3. Number of Experts Used to Establish the Ground Truth for the Test Set and Qualifications of Those Experts

This information is not provided because the testing described is non-clinical and related to device compliance with engineering and safety standards, not a clinical performance study requiring expert ground truth for diagnostic accuracy.

4. Adjudication Method for the Test Set

Not applicable, as the document describes non-clinical engineering and safety compliance testing, not a clinical study involving human readers and adjudicated ground truth.

5. If a Multi Reader Multi Case (MRMC) Comparative Effectiveness Study was Done, If so, what was the effect size of how much human readers improve with AI vs without AI assistance

Not applicable. The device described is an ultrasound diagnostic scanner, and the submission is for its substantial equivalence to a predicate ultrasound system based on technological similarities and compliance with standards. It is not an AI-powered diagnostic device, nor does the document mention any MRMC studies or AI assistance for human readers.

6. If a Standalone (i.e. algorithm only without human-in-the loop performance) was Done

Not applicable. This is not an algorithm-only device. It's a complete ultrasound diagnostic scanner intended for use by a physician.

7. The Type of Ground Truth Used (expert consensus, pathology, outcomes data, etc.)

The type of "ground truth" for the non-clinical tests would be the established specifications and limits defined by the referenced standards (e.g., maximum acoustic output levels, electrical impedance, biocompatibility test results). There is no clinical "ground truth" (like pathology or expert consensus on diagnoses) discussed in this document.

8. The Sample Size for the Training Set

Not applicable. This device is an ultrasound scanner, not an AI/machine learning model that requires a training set of data.

9. How the Ground Truth for the Training Set Was Established

Not applicable, as there is no training set for an AI/machine learning model discussed in this document.

Summary of the Study (as described in the 510(k) Summary):

The study described is a non-clinical performance and compliance testing program. It aims to demonstrate that the SIGMA P5/OMEGA P7/LAMBDA P9 Portable Ultrasound Diagnostic Scanner (and its various probe configurations) is substantially equivalent to a legally marketed predicate device (GE Healthcare Vivid i and Vivid q Diagnostic Ultrasound System).

The primary evidence presented for this substantial equivalence is:

• Compliance with recognized safety and performance standards: AAMI/ANSI ES60601-1, IEC 60601-1-2, IEC 60601-2-37, NEMA UD 2, ISO 10993-5, and ISO 10993-10.
• Similar intended use: The indications for use broadly overlap with the predicate device across various anatomical regions and clinical applications.
• Similar technological characteristics: The document details a side-by-side comparison (table on pages 11-12) showing that the proposed device shares the same classification, product codes, regulation numbers, panel, class, probe types (though specific model names differ, the general categories are similar), acoustic track, imaging modes, power supply, acoustic output limits, electrical safety, EMC, performance standards, biocompatibility standards, software level of concern, and design with the predicate.

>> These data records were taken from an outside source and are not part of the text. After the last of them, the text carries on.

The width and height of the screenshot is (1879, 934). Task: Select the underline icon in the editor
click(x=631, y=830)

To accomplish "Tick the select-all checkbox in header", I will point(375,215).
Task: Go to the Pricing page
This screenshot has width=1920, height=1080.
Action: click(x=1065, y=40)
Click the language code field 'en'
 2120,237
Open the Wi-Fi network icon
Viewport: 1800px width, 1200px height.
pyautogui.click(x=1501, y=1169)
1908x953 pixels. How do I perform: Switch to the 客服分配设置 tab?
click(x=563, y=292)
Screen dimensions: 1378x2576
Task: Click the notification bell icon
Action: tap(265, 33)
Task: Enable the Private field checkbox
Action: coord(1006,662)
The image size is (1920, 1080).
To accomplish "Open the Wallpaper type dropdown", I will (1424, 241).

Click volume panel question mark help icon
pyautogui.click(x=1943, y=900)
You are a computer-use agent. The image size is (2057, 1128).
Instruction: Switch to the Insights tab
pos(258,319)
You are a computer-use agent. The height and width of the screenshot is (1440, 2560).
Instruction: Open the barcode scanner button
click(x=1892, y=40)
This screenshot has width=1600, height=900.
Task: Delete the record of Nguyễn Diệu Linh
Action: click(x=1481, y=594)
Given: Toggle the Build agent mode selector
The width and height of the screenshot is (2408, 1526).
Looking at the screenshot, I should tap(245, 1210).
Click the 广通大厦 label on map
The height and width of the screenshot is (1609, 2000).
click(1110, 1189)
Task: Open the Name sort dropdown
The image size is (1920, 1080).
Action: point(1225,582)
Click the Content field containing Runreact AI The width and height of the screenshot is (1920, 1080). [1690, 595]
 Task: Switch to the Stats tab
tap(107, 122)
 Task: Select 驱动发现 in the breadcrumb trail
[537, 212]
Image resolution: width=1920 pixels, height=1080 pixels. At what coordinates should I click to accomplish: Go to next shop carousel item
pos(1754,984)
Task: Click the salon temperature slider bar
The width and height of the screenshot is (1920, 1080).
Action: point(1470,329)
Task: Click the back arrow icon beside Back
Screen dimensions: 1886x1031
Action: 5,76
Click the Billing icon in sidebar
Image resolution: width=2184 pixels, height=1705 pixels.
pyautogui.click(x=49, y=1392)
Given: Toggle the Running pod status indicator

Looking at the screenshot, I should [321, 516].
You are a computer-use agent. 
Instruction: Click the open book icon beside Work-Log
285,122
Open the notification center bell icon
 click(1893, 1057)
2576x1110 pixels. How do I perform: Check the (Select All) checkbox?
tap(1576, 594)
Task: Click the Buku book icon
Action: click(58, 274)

The conclusion is that "the differences between the proposed device and predicate device do not affect the basic design principle, usage, effectiveness and safety of the proposed device. And no new risk is raised regarding to effectiveness and safety. The proposed device is substantial with the predicated device." This means the "study" effectively demonstrates that the device functions within established safety parameters and has similar capabilities to an already-approved device, thus meeting the requirements for 510(k) clearance by proving substantial equivalence.